Отец, казалось, занимал две трети спаленки. По обыкновению свирепый, он ждал объяснений, мокро и неритмично выдыхая себе в лохматые усы. Прошло несколько бесконечных секунд. Тина продолжала всхлипывать и сморкалась, утираясь подолом ночнушки. Объясняться она явно раздумала.

Антонио перевел взгляд на старшую дочь.

– Что у вас тут произошло?

Стелла подтянула колени к груди, подалась назад. Прочность стены за спиной немного ее успокоила. Какой-никакой, а тыл. Превозмогая отвращение к железистому привкусу во рту, девушка языком ощупала места, где совсем недавно наличествовали зубы.

– Сестра пыталась тебя из окна вытолкнуть? – спросил отец.

Тина резко подняла голову, выставила ладонь, защищая зареванное лицо.

– Нет, папа! Стелла сама! Она хотела в окно выброситься! Она бы себя убила, а я ее спасла…

– Молчать! – взревел Антонио. Этот рев, в сочетании с копной лохматых кудрей, да в полумраке, сделал его похожим на льва. – Я Стеллу спрашиваю! Стелла, признавайся: вы подрались? Тина тебя в окно выталкивала?

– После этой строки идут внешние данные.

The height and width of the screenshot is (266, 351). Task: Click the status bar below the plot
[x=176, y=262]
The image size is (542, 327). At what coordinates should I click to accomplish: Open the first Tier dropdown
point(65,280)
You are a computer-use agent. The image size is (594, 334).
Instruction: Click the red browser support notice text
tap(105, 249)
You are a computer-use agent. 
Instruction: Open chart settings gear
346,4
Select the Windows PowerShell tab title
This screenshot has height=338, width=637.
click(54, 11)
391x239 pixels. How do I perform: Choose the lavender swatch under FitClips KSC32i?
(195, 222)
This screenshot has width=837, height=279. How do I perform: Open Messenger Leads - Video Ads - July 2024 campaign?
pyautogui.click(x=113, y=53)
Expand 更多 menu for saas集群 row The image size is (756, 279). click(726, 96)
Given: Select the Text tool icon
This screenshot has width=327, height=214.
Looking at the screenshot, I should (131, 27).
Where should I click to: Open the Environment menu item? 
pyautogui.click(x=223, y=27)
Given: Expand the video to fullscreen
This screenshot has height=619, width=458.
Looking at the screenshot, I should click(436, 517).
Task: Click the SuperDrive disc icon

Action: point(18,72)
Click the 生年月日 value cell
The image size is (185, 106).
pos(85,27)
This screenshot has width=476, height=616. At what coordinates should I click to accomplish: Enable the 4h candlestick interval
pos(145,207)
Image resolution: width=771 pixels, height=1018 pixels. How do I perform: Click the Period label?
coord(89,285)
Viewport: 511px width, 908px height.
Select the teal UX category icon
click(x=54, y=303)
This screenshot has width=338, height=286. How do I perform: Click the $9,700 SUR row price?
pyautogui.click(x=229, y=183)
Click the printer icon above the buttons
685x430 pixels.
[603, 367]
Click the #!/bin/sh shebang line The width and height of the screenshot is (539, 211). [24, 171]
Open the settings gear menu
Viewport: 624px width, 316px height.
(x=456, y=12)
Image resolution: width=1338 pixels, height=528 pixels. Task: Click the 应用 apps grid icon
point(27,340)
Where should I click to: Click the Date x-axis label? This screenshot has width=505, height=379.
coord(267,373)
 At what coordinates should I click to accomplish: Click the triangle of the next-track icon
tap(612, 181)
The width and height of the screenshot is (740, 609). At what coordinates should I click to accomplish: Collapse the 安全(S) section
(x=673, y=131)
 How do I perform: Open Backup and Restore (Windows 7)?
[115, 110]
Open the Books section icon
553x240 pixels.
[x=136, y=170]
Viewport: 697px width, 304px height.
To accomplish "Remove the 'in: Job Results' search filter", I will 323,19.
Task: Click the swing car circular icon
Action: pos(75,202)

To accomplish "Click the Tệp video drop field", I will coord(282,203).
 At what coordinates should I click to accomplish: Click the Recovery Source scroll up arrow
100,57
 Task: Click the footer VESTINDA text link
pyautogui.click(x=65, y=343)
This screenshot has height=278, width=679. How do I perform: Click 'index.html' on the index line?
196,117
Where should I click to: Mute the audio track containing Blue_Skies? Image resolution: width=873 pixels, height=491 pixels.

По низу Стеллиного живота вновь прошла тягучая дрожь, по жилам разлился ужас из сновидения – Стелла в тисках, беззащитная, голая.

– Нет.

Говорить было трудно – рот успел распухнуть.

– Мы не дрались, папа. Мне сон приснился.

– Чего-чего? Сон?

Стелла сглотнула очередную порцию крови.

– Очень страшный сон.

Прикосновение грубых рук, царапанье мозолями по грудям… Опять?! Стелла ведь уже не спит!

– Мне снилось, что здесь, в комнате… дурной человек. Я от него спасалась, а бежать было некуда, вот я и полезла на подоконник…

– Стелла выброситься хотела, – подала голос Тина. – Убилась бы, если б не я.

По лицу Антонио было ясно: эта версия вызывает у него большие сомнения.